If it is the fate of satellite Canada to break up in orbit around planet America, what then is the fate of Japan?

The growth of the Japanese technological society continues to strengthen Japanese autonomy and to increase Japan’s economic influence internationally. The strategy of using growth and development to protect its national autonomy has made Japan the second richest nation in the world without costing the Japanese people their economic and political independence. Currently, the Japanese economy is three-fifths the size of the American economy. Some economists estimate that Japan could even have an economy that is 90 per cent the size of the United States economy within a decade. While continuing to discourage foreign penetration into the Japanese economy, the Japanese have been investing massive sums of money to prepare for the next round of technological competition in the mid 1990s. Since 1986, they have been pouring capital into rationalizing production, developing new products and services, and building new capacity. This will give them the technological base and the next generation of products to enhance their position in the world economy even further in the next round of economic expansion.

As Japan’s technological power increases, Japan’s political relationship with the United States is changing dramatically. Throughout the post-war era, Japan has been highly dependent on the United States for access to American technology and American markets, as well as the American military for protection against outside threats. This made Japan susceptible to American influence and pressure in such areas as foreign policy, trade practices and domestic economic reforms. Now these twin dependencies are diminishing. Japan is leading ahead of the Americans in key areas of technology (super-conductivity, robotics, materials and electronics) and developing alternative markets for its products (already trade with Asia exceeds that with the United States by 25 percent). At the same time, the demise of the Soviet Union, together with the shift of Communist China away from hard-line Marxism and towards a market economy, means that Japan is now less dependent militarily on the United States for protection against these once-hostile powers.

Japan’s new technological power gives it the strength to take a more independent line in dealing with the Americans and with the rest of the world. Recently, the Americans have encountered a new sense of confidence on the Japanese side in the seemingly interminable series of trade problems between the two nations. At the same time, Japan has been developing its own policies on such issues as relations with Vietnam and North Korea, investment in China, and where and how to distribute its foreign aid.
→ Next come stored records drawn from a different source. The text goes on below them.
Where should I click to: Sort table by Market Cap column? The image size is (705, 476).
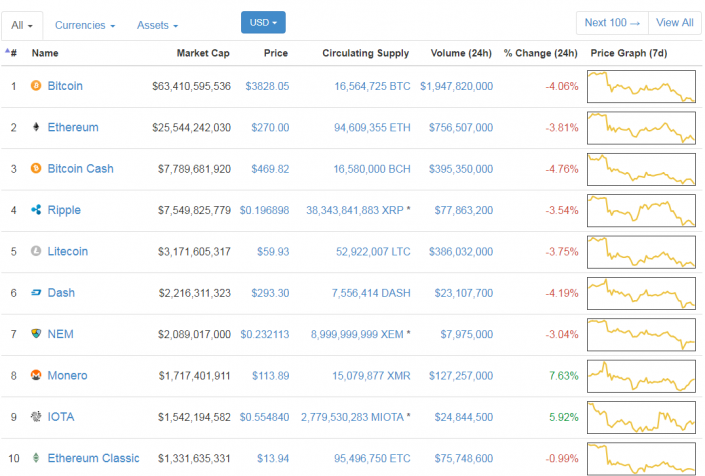204,53
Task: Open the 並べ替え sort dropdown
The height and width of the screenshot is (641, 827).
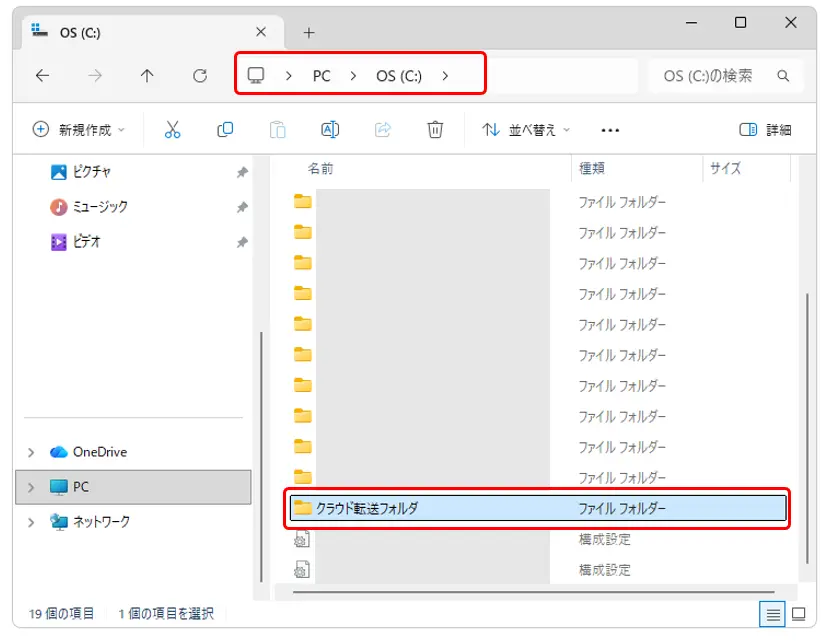Action: pyautogui.click(x=526, y=130)
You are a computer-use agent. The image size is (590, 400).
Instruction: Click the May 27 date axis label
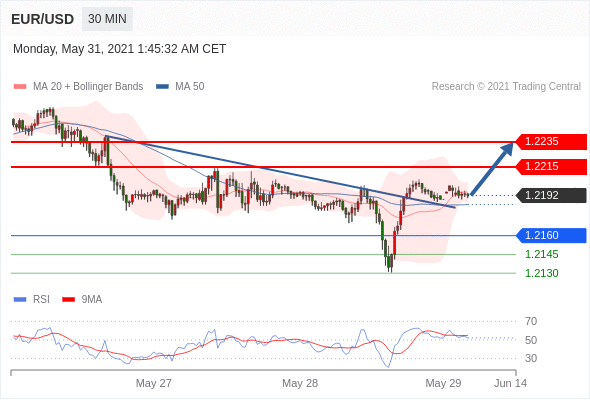pos(154,383)
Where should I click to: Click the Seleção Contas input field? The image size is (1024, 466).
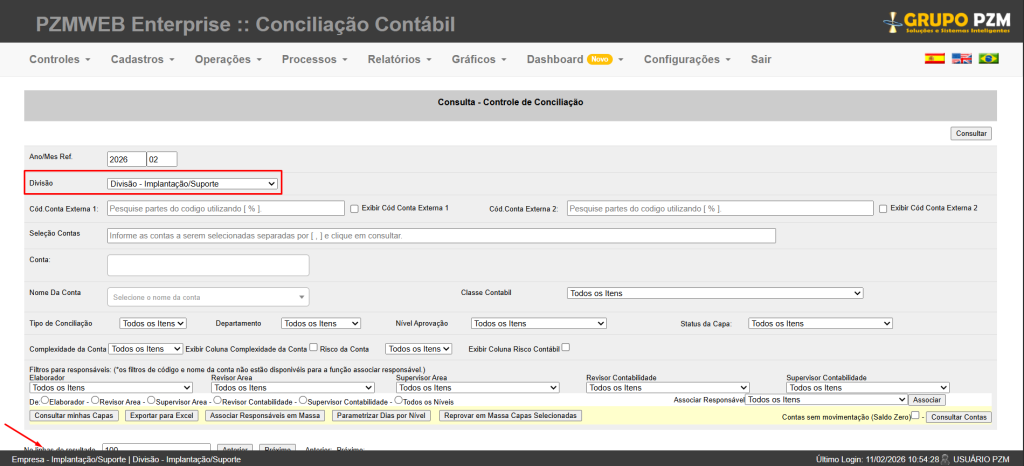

On the American side, most Americans did not become fully aware of Japan’s new status until recently. What finally grabbed America’s attention was President Bush’s ill-fated visit to Japan in February of 1992. Originally intended as a “Victory Lap” around Asia following the successful conclusion of the Gulf War, at the last minute a group of over-paid executives from America’s most poorly managed private corporations was hastily added to the President’s entourage to show the folks back home how much everybody was doing to force the Japanese to start Buying American. Rather than backing up their leader, the executives quickly formed their own Greek chorus, and began whining about everything he tried to do. The climax of this tragedy came when the exhausted president, staggering around Tokyo like a wounded deer, suddenly collapsed into the arms of the Japanese prime minister during a state banquet. Despite the best efforts of the president’s public relations people to put the best possible spin on the disaster, Americans finally realized the magnitude of the Japanese “problem.” Subsequent statements by the Japanese Prime Minister concerning the flagging American work ethic, together with his explanation that “promises” and “commitments” by Japanese automobile executives to Buy American were really only goals and targets, further reinforced the original message that the Japanese were no longer going to run and hide whenever the men with the big cowboy hats rode into town.

If the Japanese leaders who saw Commodore Perry steam into Tokyo Bay in 1853 were able to see today’s Japan, they would be amazed by the results of their commitment to modernize their country. Not only has Japan matched matched match the West in technology, is it now starting to move beyond it in many areas. In fact, the Japanese have been so successful at achieving technological growth while maintaining their national autonomy, that many other states are now examining the Japanese model to see if it can provide an alternative to the type of frontier free-market economics which many in the West insist is the only way to build a modern technological society.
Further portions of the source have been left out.